The alliance members argued that a "robust transition" to hydrogen could help preserve and create good-paying jobs for those affected by the energy transition.
Carbon capture, use and sequestration is an umbrella term for technology that removes carbon dioxide from the atmosphere and uses it to create products or store it permanently underground. Such technology, which proponents envision as retrofitting commercial power plants to mitigate coal and gas asset emissions, is unproven at commercial scale.
The Clean Air Task Force, a global nonprofit that promotes low-carbon energy technologies, supported creating the regional hydrogen hub program through last year's federal infrastructure law. Its state energy and climate policy director, Andrew Place, sees hydrogen as "the new steel" for the region that could generate enough economic growth to support jobs in other sectors.
"I don't see that you can decarbonize these hard-to-abate sectors like steel or transportation, heavy trucking, shipping, without some sort of zero-carbon fuels," Place said. "Hydrogen is a very good candidate for that."

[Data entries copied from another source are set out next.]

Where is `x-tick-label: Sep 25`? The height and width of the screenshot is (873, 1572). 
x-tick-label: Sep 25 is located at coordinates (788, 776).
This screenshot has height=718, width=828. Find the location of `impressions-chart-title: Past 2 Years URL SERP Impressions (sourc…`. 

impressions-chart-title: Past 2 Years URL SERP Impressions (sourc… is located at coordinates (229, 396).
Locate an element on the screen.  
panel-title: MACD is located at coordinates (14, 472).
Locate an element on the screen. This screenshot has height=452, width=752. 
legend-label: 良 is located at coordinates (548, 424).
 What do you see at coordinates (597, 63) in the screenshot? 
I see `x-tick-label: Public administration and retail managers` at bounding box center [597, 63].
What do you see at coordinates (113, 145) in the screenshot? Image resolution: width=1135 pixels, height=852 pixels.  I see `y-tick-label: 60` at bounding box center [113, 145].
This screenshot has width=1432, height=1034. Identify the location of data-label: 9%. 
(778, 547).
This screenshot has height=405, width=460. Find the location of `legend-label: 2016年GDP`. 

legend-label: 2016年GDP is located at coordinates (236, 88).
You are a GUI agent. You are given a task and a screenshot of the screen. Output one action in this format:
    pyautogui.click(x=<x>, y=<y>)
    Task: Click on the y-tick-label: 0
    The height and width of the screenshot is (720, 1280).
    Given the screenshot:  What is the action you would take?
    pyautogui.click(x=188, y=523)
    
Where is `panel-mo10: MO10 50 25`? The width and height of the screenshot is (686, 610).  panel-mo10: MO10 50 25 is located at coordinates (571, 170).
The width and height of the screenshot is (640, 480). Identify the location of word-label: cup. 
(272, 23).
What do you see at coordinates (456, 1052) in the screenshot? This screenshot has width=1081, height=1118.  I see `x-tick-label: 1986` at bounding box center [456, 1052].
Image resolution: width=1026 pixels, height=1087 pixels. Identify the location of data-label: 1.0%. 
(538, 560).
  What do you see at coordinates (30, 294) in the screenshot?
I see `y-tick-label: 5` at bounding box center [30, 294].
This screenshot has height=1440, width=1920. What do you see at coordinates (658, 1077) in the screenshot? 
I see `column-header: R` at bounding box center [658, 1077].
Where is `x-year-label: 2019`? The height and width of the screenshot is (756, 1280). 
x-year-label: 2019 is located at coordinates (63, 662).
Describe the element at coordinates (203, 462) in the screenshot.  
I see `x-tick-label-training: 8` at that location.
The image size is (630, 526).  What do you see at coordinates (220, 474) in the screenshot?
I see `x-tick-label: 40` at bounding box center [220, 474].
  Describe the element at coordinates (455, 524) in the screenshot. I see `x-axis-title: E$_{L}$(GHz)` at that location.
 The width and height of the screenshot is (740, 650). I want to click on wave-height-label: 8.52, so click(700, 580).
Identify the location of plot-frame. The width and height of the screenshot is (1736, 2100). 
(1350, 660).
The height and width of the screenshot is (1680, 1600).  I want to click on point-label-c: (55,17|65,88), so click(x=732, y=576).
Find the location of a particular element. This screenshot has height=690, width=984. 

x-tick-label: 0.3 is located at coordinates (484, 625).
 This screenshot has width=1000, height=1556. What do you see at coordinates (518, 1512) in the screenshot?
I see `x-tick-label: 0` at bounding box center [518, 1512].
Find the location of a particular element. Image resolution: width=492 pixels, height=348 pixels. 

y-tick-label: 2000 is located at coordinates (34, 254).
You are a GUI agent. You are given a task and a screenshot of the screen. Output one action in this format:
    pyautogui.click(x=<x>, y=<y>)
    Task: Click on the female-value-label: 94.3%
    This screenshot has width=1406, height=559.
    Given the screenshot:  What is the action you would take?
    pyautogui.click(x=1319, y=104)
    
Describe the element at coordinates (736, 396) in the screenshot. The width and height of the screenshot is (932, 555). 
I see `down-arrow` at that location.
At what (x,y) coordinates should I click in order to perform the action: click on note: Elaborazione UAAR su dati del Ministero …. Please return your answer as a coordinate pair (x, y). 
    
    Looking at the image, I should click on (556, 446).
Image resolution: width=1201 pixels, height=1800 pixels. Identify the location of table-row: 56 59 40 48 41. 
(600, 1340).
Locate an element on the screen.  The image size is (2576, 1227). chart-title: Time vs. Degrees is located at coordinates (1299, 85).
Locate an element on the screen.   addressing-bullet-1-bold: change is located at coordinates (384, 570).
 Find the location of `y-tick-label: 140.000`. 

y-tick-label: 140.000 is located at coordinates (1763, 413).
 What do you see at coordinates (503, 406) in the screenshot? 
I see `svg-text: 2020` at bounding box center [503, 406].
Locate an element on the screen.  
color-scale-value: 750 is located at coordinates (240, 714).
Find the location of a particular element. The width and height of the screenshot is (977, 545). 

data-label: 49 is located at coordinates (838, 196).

The Ohio River Valley Institute, a Johnstown, Pennsylvania-based pro-clean energy think tank, released an analysis last week asserting that hydrogen hub projects would raise utility rates, create few new jobs and fall behind in cutting emissions while blocking less costly climate answers.
Sean O'Leary, a senior researcher for the institute, cited a White House Council on Environmental Quality estimate that it would cost from $170 billion to $230 billion to build an interstate carbon dioxide pipeline network. That estimate doesn't include the additional investments plant owners would have to make in carbon capture technology.
O'Leary argued that a clean energy transition favoring energy efficiency and onsite electricity generation would reduce utility costs and expand disposable income while supporting job growth.
The Government Accountability Office, a federal watchdog agency, published an audit report in December noting that Energy Department investments in 11 carbon capture and storage demonstration projects totaling $1.1 billion since 2009 had resulted in only three operational facilities.
Manchin has suggested preparing existing natural gas pipelines to transport hydrogen, arguing that the unfinished Mountain Valley Pipeline, slated to run from Northwestern West Virginia to Southern Virginia, should be considered a vehicle for doing so.
"It's a total no-brainer to me," Manchin said during a Senate committee hearing earlier this month.
The Department of Energy has emphasized overcoming technical concerns with pipeline transport of hydrogen, including the potential for hydrogen to embrittle steel and welds used to fabricate the pipelines, and hydrogen leaks.
Nancy Bouldin, a Monroe County resident and Indian Creek Watershed Association volunteer, said the Mountain Valley Pipeline is a poor candidate for transporting anything, given its construction across West Virginia's mountainous terrain.
Bouldin pointed to a 2016 report on geologic hazards of the Mountain Valley Pipeline project by a retired Radford University geology professor that warned of slope instability, accelerated erosion and groundwater contamination.
"When Manchin says this is all a 'no-brainer,' it feels like no brains have really looked closely at it," Bouldin said in an email.
(c)2022 The Charleston Gazette (Charleston, W.Va.) Distributed by Tribune Content Agency, LLC.